Setting up Sightdeck AI: a hands-on walkthrough

So you read about orchestrating a fleet of AI agents instead of babysitting one, you nodded along, and then came the obvious question: okay, but how do I actually set this up?

Fair. Talking about boards and lanes and durable state is nice, but at some point you want the thing running in your own project. So this one is not a "why" article. This is the hands-on walkthrough. By the end you'll have Sightdeck AI wired into a real repo, with a live board watching your tasks and the AI keeping it up to date on its own.
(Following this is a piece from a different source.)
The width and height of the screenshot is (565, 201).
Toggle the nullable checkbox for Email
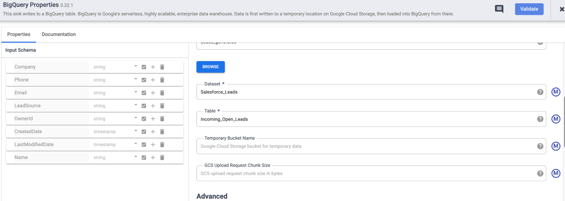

If you know me, then you know I'm a huge fan of plug'n'play setups. And the good thing is, this one is exactly that. There's no database, no cloud account, no config marathon. A desktop app and a little skill for your agent, and you're off.

The Problem

Most AI setups have no memory of themselves.

You open a terminal, start a session, give the agent a task. It works, it's great, and then the window closes and the plan in its head is gone. Open a second terminal for something in parallel, and now neither session knows the other exists. There's no shared answer to the only question that actually matters during a busy day: what's running, what's waiting on me, and what's already done?

So you become the glue. The dispatcher, the memory, and the status board, all at once. That works for one task. It falls apart the moment you have five.

The Goal

What we want by the end of this article is small to describe:

  • A desktop board that always shows the true state of every task
  • An AI that keeps that board updated itself, at every step, without me reminding it
  • A setup that survives a closed window, a crash, or a fresh session tomorrow

In other words, we want to stop being the human memory bank and let the board do that job. Let's build it.

The Solution

The idea behind Sightdeck AI is almost boringly simple, and that's exactly why it works.

Every task you give the AI gets a card on a board. The AI moves that card as the work progresses, and a desktop app shows you the board live. Under the hood it's all stored as a plain file inside your project, so the state survives a crash, travels with your repo, and is never trapped in a chat window again. But you don't have to care about that part. You just watch the board.

The chat is where the work happens. The board is where the work lives.

Let me walk you through how it fits together.

1. Install the Sightdeck AI desktop app

First, grab the desktop app from https://sightdeck.app and start it. This is your window into the board.

The app starts and orchestrates everything: it kicks off your agents, runs them through the board, and chains one task into the next. And the skill works autonomously, reporting its own feedback and status updates back to the board as it goes. On top of that, the current state always lives in your project, so the app can crash, restart, or sit in the background for a week, and the truth is still safe.

2. Add the Sightdeck AI skill to your agent

The app shows the board. The skill is what makes the AI keep that board honest.

If you've read my piece on Custom AI Skills for developers, this is the same plug'n'play idea: a skill is a folder of instructions your agent loads automatically. The Sightdeck AI skill is the contract between you and the AI. It teaches the agent the rules: create a card before you touch any code, mark it active before you start, flip it to testing while you verify, and only mark it done after a green run.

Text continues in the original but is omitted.